Damn you guys got Kangaroos in your bathrooms? What do you use them for?


ComprehensiveAd8821

Ait little man if you wanna play like this you are going to my ass


StarClutcher

If he shits, I sits?


JDaleFranklin

I think this means they guy has to give the kangaroo his house now.


Nex_Lvl_Gamin

Really caught you with your pants down, didn’t it?


jmens14

Weird kink but, you do you.


The_Brain_Fuckler

I didn’t know my cat was Australian.


philosolondon

All fun and games until it judo kicks him in the bean bag..


Spice-Weasel

It's simple. I see a pouch. I climb in.


ChaosStar95

This would be a shitty way to find out you're allergic to kangaroos


hobo_champ

It's that a joey in your pants it are you just happy to see me.


reconstruct94

What?
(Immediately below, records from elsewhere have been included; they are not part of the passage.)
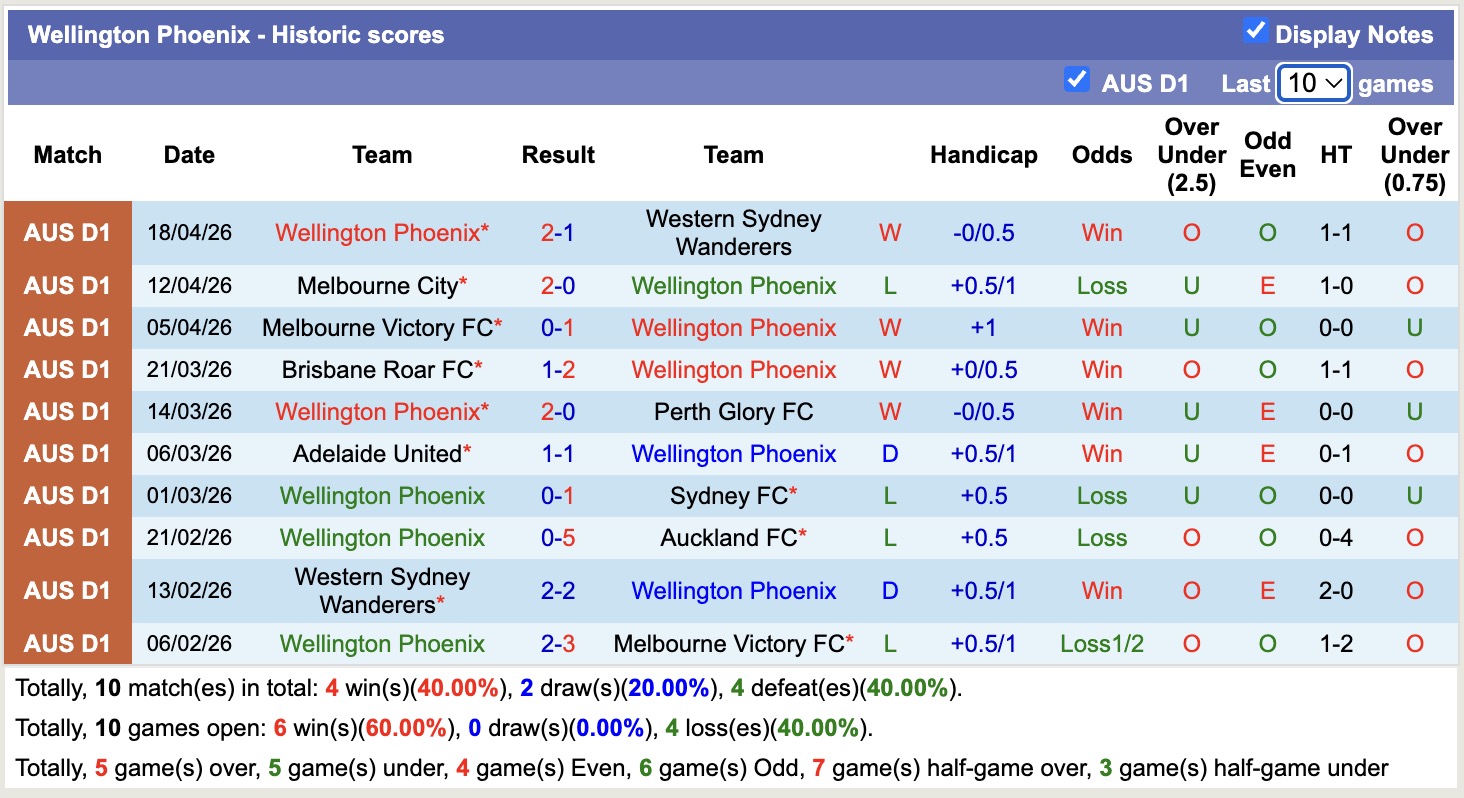Image resolution: width=1464 pixels, height=798 pixels.
Task: Open Auckland FC team details
Action: click(733, 537)
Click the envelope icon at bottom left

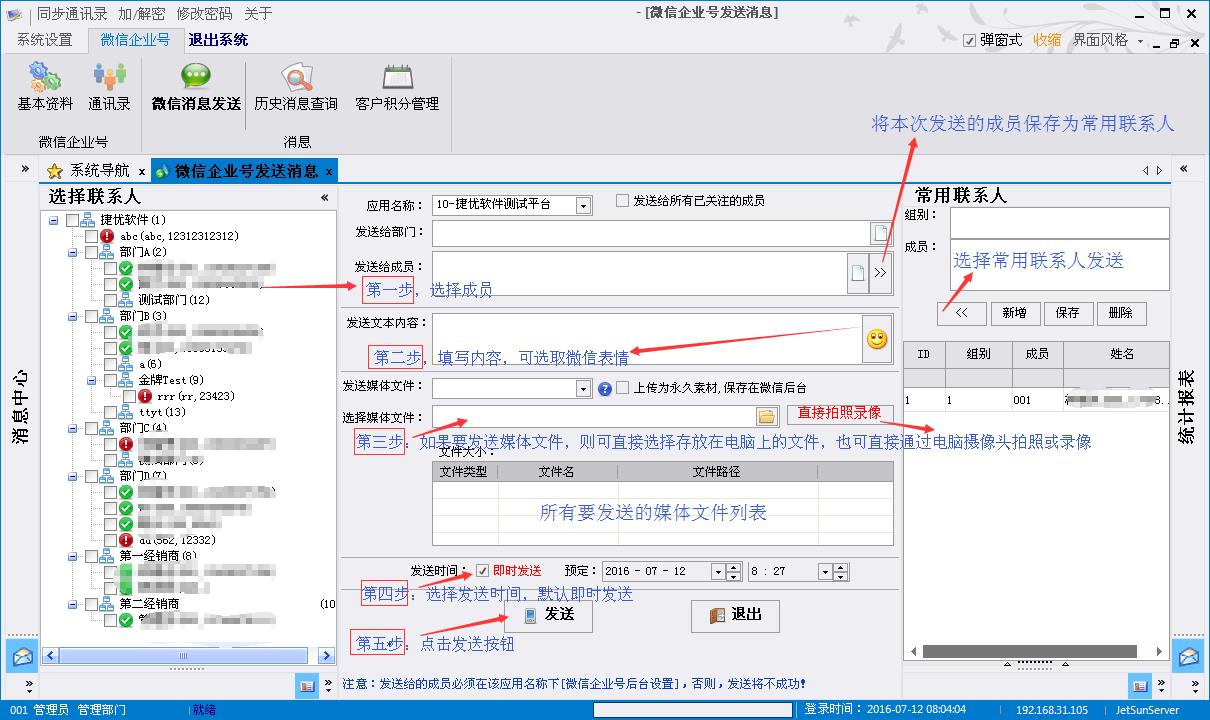pos(22,657)
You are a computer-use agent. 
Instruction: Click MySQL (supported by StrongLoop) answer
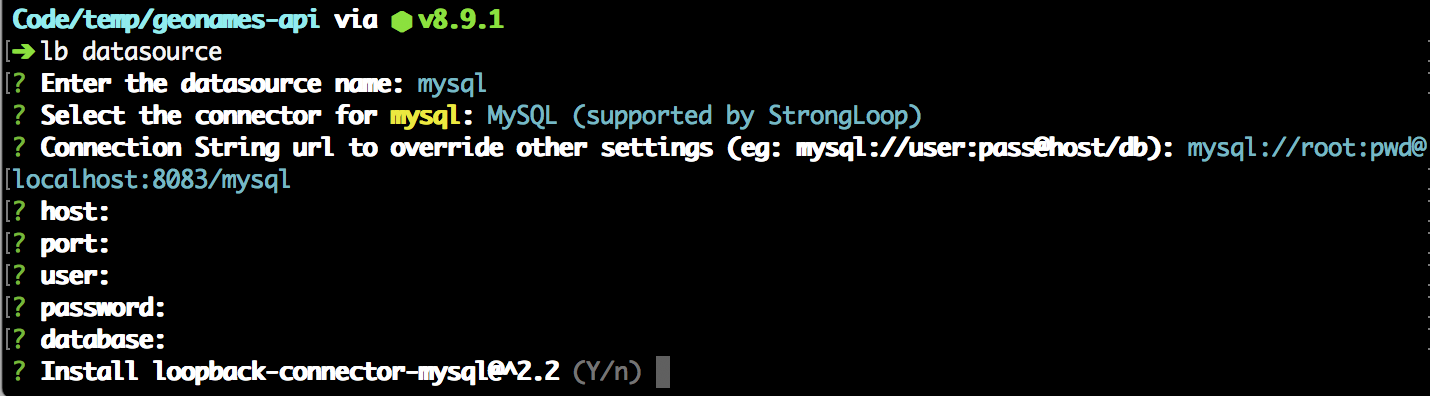(x=704, y=116)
You made a pouch.


DamonFields

Is that a wallaby in your pants, big boy?


SaboLeorioShikamaru

Seems as good a pouch as any. I like the cut of this kid's jib


Muted-Ad-6567

Pull it up, no balls


destinyxarrives

No amount of convincing in the world will make me believe this isn’t every day in Australia


WTP1981

Replace kangaroo with kitten or puppy for the rest of the world.


FrustratedHuggy

I have so many questions; why don’t you have shoes on? Why is there a kangaroo in the bathroom? Why do you need to drop the pants all the way down?


sbowesuk

Wear a thong. Problem solved.


KiloWasTaken

We're talking about Australians, that means something completely different.


sbowesuk

Wearing a flip-flop as underwear doesn't sound comfortable, but then I've never tried so who am I to judge.